Using sample_weight in Keras for sequence labelling
Asked Answered
E

2

18

I am working on a sequential labeling problem with unbalanced classes and I would like to use sample_weight to resolve the unbalance issue. Basically if I train the model for about 10 epochs, I get great results. If I train for more epochs, val_loss keeps dropping, but I get worse results. I'm guessing the model just detects more of the dominant class to the detriment of the smaller classes.

The model has two inputs, for word embeddings and character embeddings, and the input is one of 7 possible classes from 0 to 6.

With the padding, the shape of my input layer for word embeddings is (3000, 150) and the input layer for word embeddings is (3000, 150, 15). I use a 0.3 split for testing and training data, which means X_train for word embeddings is (2000, 150) and (2000, 150, 15) for char embeddings. y contains the correct class for each word, encoded in a one-hot vector of dimension 7, so its shape is (3000, 150, 7). y is likewise split into a training and testing set. Each input is then fed into a Bidirectional LSTM.

The output is a matrix with one of the 7 categories assigned for each word of the 2000 training samples, so the size is (2000, 150, 7).


At first, I simply tried to define sample_weight as an np.array of length 7 containing the weights for each class:

count = [list(array).index(1) for arrays in y for array in arrays]
count = dict(Counter(count))
count[0] = 0
total = sum([count[key] for key in count])
count = {k: count[key] / total for key in count}
category_weights = np.zeros(7)
for f in count:
    category_weights[f] = count[f]

But I get the following error ValueError: Found a sample_weight array with shape (7,) for an input with shape (2000, 150, 7). sample_weight cannot be broadcast.

Looking at the docs, it looks like I should instead be passing a 2D array with shape (samples, sequence_length). So I create a (3000, 150) array with a concatenation of the weights of every word of each sequence:

weights = []

for sample in y:
    current_weight = []
    for line in sample:
        current_weight.append(frequency[list(line).index(1)])
    weights.append(current_weight)

weights = np.array(weights)

and pass that to the fit function through the sample_weight parameter after having added the sample_weight_mode="temporal" option in compile().

I first got an error telling me the dimension was wrong, however after generating the weights for only the training sample, I end up with a (2000, 150) array that I can use to fit my model.

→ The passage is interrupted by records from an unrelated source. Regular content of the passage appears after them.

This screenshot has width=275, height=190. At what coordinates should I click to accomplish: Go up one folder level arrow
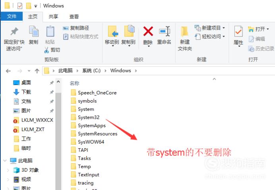[x=37, y=71]
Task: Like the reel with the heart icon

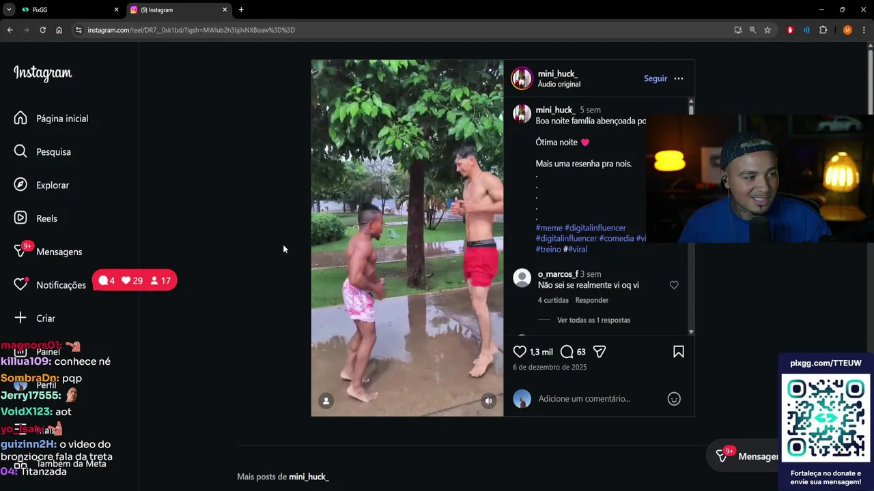Action: click(520, 352)
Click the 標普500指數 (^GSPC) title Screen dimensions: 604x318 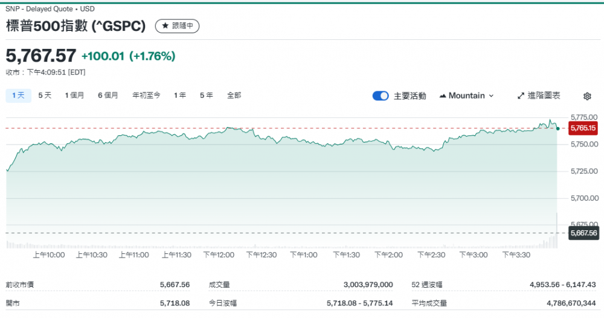tap(76, 26)
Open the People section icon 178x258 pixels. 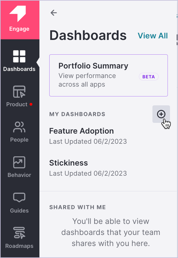tap(19, 127)
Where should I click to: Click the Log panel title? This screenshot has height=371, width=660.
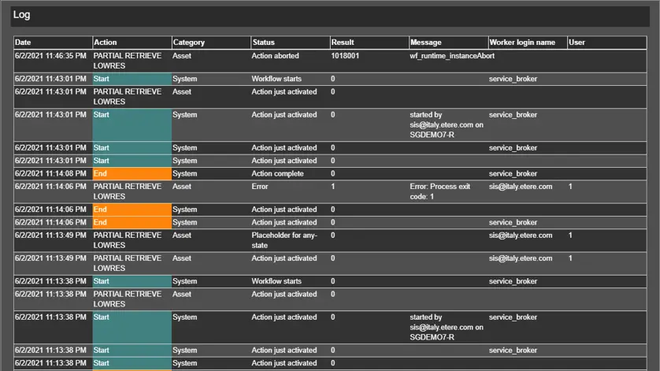point(22,15)
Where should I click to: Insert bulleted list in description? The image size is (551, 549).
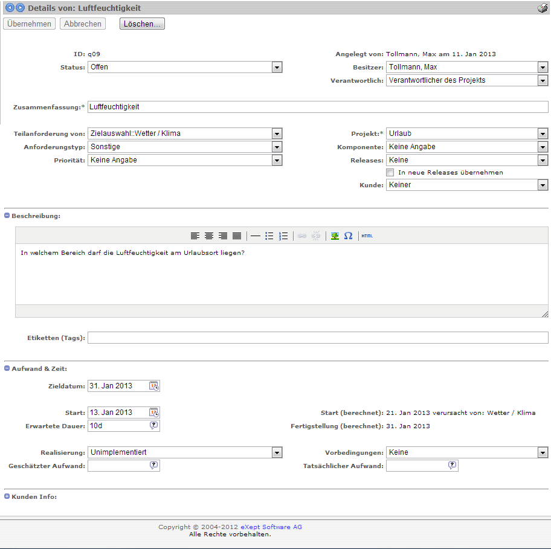pos(269,236)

  • Is this a proper way to define sample_weights or am I doing it all wrong ? I can't say I've noticed any improvements from adding the weights, so I must have missed something.
Eschalot answered 18/1, 2018 at 6:30 Comment(0)
B
27

I think you are confusing sample_weights and class_weights. Checking the docs a bit we can see the differences between them:

sample_weights is used to provide a weight for each training sample. That means that you should pass a 1D array with the same number of elements as your training samples (indicating the weight for each of those samples). In case you are using temporal data you may instead pass a 2D array, enabling you to give weight to each timestep of each sample.

class_weights is used to provide a weight or bias for each output class. This means you should pass a weight for each class that you are trying to classify. Furthermore, this parameter expects a dictionary to be passed to it (not an array, that is why you got that error). For example consider this situation:

class_weight = {0 : 1. , 1: 50.}

In this case (a binary classification problem) you are giving 50 times as much weight (or "relevance") to your samples of class 1 compared to class 0. This way you can compensate for imbalanced datasets. Here is another useful post explaining more about this and other options to consider when dealing with imbalanced datasets.

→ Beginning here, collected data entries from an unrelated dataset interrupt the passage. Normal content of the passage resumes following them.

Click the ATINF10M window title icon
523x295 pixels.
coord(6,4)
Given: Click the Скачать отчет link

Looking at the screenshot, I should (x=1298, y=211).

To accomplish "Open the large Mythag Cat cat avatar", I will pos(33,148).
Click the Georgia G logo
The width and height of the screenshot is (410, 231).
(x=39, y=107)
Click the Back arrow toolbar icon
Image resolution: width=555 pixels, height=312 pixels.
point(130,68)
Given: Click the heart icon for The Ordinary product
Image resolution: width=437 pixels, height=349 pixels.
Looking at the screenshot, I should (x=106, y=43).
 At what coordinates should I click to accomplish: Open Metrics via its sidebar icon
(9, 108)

If I train for more epochs, val_loss keeps dropping, but I get worse results.

Probably you are over-fitting, and something that may be contributing to that is the imbalanced classes your dataset has, as you correctly suspected. Compensating the class weights should help mitigate this, however there may still be other factors that can cause over-fitting that escape the scope of this question/answer (so make sure to watch out for those after solving this question).

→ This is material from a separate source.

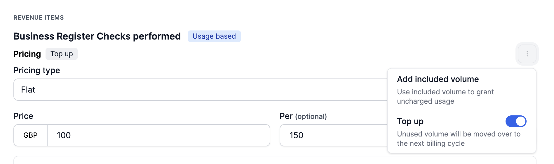The height and width of the screenshot is (164, 554).
Task: Click the REVENUE ITEMS section header
Action: coord(39,18)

Judging by your post, seems to me that what you need is to use class_weight to balance your dataset for training, for which you will need to pass a dictionary indicating the weight ratios between your 7 classes. Consider using sample_weight only if you want to give each sample a custom weight for consideration.

If you want a more detailed comparison between those two consider checking this answer I posted on a related question. Spoiler: sample_weight overrides class_weight, so you have to use one or the other, but not both, so be careful with not mixing them.


Update: As of the moment of this edit (March 27, 2020), looking at the source code of training_utils.standardize_weights() we can see that it now supports both class_weights and sample_weights:

Everything gets normalized to a single sample-wise (or timestep-wise) weight array. If both sample_weights and class_weights are provided, the weights are multiplied together.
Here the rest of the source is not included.